Besides poetry, he also wrote lyrics for a number of films. My familiarity with Rahat Qureshi, popularly known as Rahat Indori, began with a popular song Tumsa Koi Pyara Koi Masoom Nahin Hai, Kya Chiz Ho Tum Khud Tumhein Maloom Nahin Hai. The song featuring actors Govinda and Karishma Kapoor in a commercially-hit film Khuddar was an instant success and continues to be listened and hummed by song lovers.

Yeh Rishta Kya Kehlata Hai, a song for a 2004 movie, Meenaxi: A Tale of Three Cities, whose music was given by A. R. Rahman, remains another beautiful score for the music lovers. However, it is not as a lyricist but as a poet that Rahat Indori stood out as a unique literary master with a mass appeal.

It was due to his popularity as a people’s poet that his turn would usually come at the end of mushairas, because a huge number of the audience would start dispersing after his stylish recital. Of course, he had carved a niche for himself and was the author of that style which I have not seen anyone ever doing with such a powerful gestures of hands, eyes and other bodily movements, turning right and left, and sometimes even behind, to keep the listeners alert, engaged and enthralled. And that was his hallmark.

Dr Rahat Indori with another great poet of Urdu Late Gulzar Dehlvi.

He understood the nation’s myriad problems and translated them in his poetry. But his language was simple which the audience could easily understand. During one of the mushairas, he said that he would not translate/simplify the words because he won’t use a difficult language. His remarks against shoddy politics and corruption were quite biting. He did not spare even the media. I still remember his first lines during a mushairaBanke Ek Haadsa Bazaar Mein Aa Jayega, Aur Jo Nahin Hoga Woh Akhbar Mein Aa Jayega. He hit the nail on the head with Sabki Pagdi Ko Hawaon Mein Uchhala Jaaye, Sochta Hoon Koi Akhbar Nikala Jaaye.

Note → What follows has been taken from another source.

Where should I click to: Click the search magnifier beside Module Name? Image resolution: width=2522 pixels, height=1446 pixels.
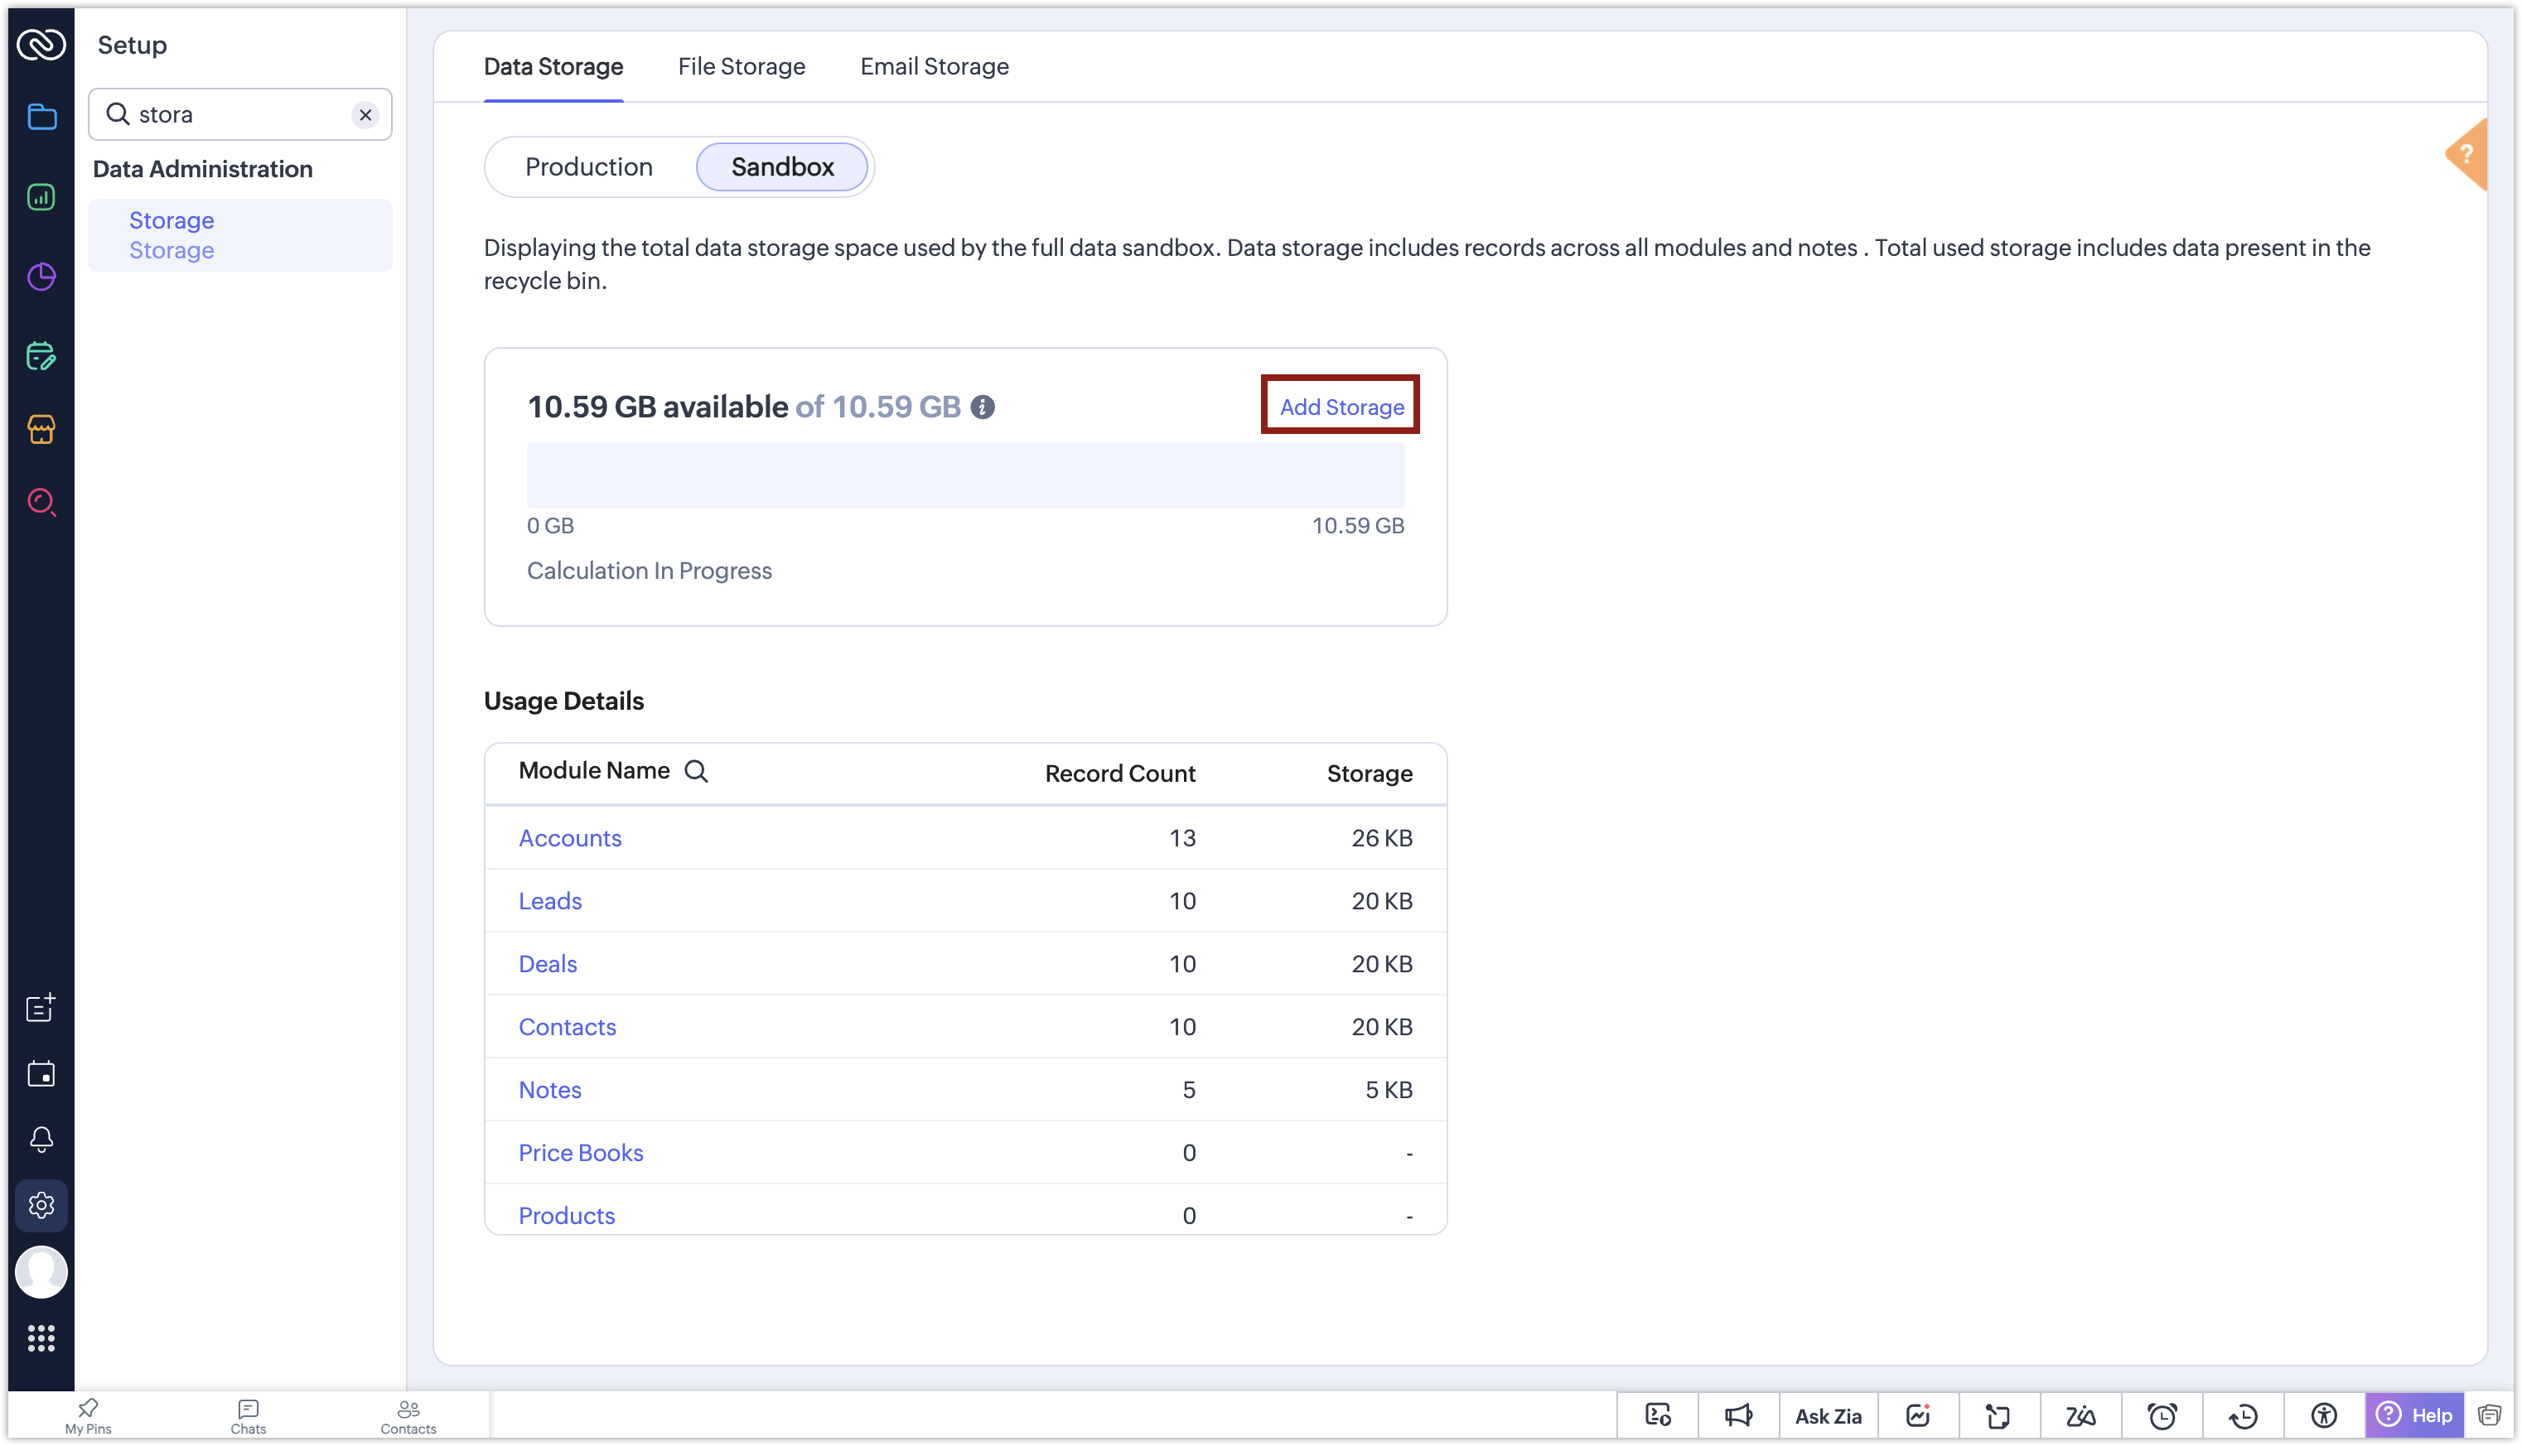696,772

The last time I listened to him live was on 29 November, 2015 during a mushaira at Delhi’s Red Fort, the latest being a virtual one, the famous comedy show with Kapil Sharma, The Kapil Sharma Show. On both these occasions, Indori had to fulfill the audiences’ popular demand to read one of his most assertive ghazals whose two lines, like many others of his poems, have given him an eternal fame.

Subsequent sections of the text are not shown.